A l’audience du 18 septembre 2024, l’affaire a fait l’objet d’un renvoi à l’audience du 20 novembre 2024.
Par conclusions sur réouverture des débats, la BANQUE POPULAIRE MEDITERRANEE a maintenu ses demandes initiales et répliqué à la demande de nullité du prêt formée par le défendeur en faisant valoir que nonobstant le non respect du délai minimal de 7 jours avant le déblocage des fonds prêtés, l’emprunteur doit restitution des sommes empruntées après déduction des remboursements déjà opérés.
Compte tenu des modalités de citation et de comparution des parties, ainsi que du montant des demandes, la présente décision contradictoire, conformément aux dispositions de l’article 467 du code de procédure civile, et rendue en premier ressort.
**************************
MOTIFS DE LA DÉCISION
Il sera relevé que par jugement avant dire droit du 24 avril 2024, le tribunal a statué sur la loi applicable et la recevabilité de l’action de la BANQUE POPULAIRE MEDITERRANEE.
Sur la demande en paiement
Le présent litige est relatif à des crédits soumis aux dispositions de la loi n°2010-737 du 1er juillet 2010 de sorte qu’il sera fait application des articles du code de la consommation dans leur rédaction en vigueur après le 1er mai 2011 et leur numérotation issue de l’ordonnance n°2016-301 du 14 mars 2016 et du décret n°2016-884 du 29 juin 2016.
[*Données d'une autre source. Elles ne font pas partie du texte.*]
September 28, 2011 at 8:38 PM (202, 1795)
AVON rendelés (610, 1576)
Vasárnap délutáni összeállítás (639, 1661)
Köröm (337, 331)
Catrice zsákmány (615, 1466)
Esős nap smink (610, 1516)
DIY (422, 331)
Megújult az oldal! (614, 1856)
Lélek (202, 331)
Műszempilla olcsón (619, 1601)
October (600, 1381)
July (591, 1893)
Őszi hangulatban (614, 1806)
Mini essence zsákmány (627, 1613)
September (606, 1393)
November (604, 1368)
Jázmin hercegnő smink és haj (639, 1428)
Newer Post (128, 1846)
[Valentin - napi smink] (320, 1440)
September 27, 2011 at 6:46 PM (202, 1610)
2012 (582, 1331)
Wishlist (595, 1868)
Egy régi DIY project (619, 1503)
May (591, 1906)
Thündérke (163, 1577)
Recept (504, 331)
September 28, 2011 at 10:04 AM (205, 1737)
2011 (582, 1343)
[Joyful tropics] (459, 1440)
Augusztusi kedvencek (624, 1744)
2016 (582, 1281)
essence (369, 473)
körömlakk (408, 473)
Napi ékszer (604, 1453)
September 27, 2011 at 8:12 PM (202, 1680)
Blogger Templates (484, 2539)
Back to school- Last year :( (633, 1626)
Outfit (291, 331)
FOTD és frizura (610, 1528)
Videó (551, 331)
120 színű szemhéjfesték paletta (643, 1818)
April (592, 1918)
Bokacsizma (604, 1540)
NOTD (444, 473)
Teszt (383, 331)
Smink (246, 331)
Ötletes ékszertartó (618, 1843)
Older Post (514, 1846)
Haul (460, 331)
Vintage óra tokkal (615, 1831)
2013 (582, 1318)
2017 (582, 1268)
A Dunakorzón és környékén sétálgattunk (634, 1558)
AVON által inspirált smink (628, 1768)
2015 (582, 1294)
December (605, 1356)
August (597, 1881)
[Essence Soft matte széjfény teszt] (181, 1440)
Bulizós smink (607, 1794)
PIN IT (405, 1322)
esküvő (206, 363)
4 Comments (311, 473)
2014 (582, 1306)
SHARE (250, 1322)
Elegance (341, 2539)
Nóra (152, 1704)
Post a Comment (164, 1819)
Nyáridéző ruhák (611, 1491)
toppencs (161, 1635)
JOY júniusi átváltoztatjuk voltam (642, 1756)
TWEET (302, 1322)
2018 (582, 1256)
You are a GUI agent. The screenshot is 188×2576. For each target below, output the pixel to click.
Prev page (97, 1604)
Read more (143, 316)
L’article R.632-1 du code de la consommation permet au juge de relever d’office tous les moyens tirés de l’application des dispositions du code de la consommation, sous réserve de respecter le principe du contradictoire. Il a été fait application de cette disposition par le juge à l’audience du 11 mars 2020.
L’article L.312-39 du code de la consommation prévoit qu’en cas de défaillance de l’emprunteur, le prêteur peut exiger le remboursement immédiat du capital restant dû, majoré des intérêts échus mais non payés. Jusqu’à la date du règlement effectif, les sommes restant dues produisent les intérêts de retard à un taux égal à celui du prêt. En outre, le prêteur peut demander à l’emprunteur défaillant une indemnité qui, dépendant de la durée restant à courir du contrat et sans préjudice de l’application de l’article 1231-5 du code civil, est fixée suivant un barème déterminé par décret. L’article D.312-16 du même code précise que lorsque le prêteur exige le remboursement immédiat du capital restant dû en application de l’article L.312-39, il peut demander une indemnité égale à 8% du capital restant dû à la date de la défaillance.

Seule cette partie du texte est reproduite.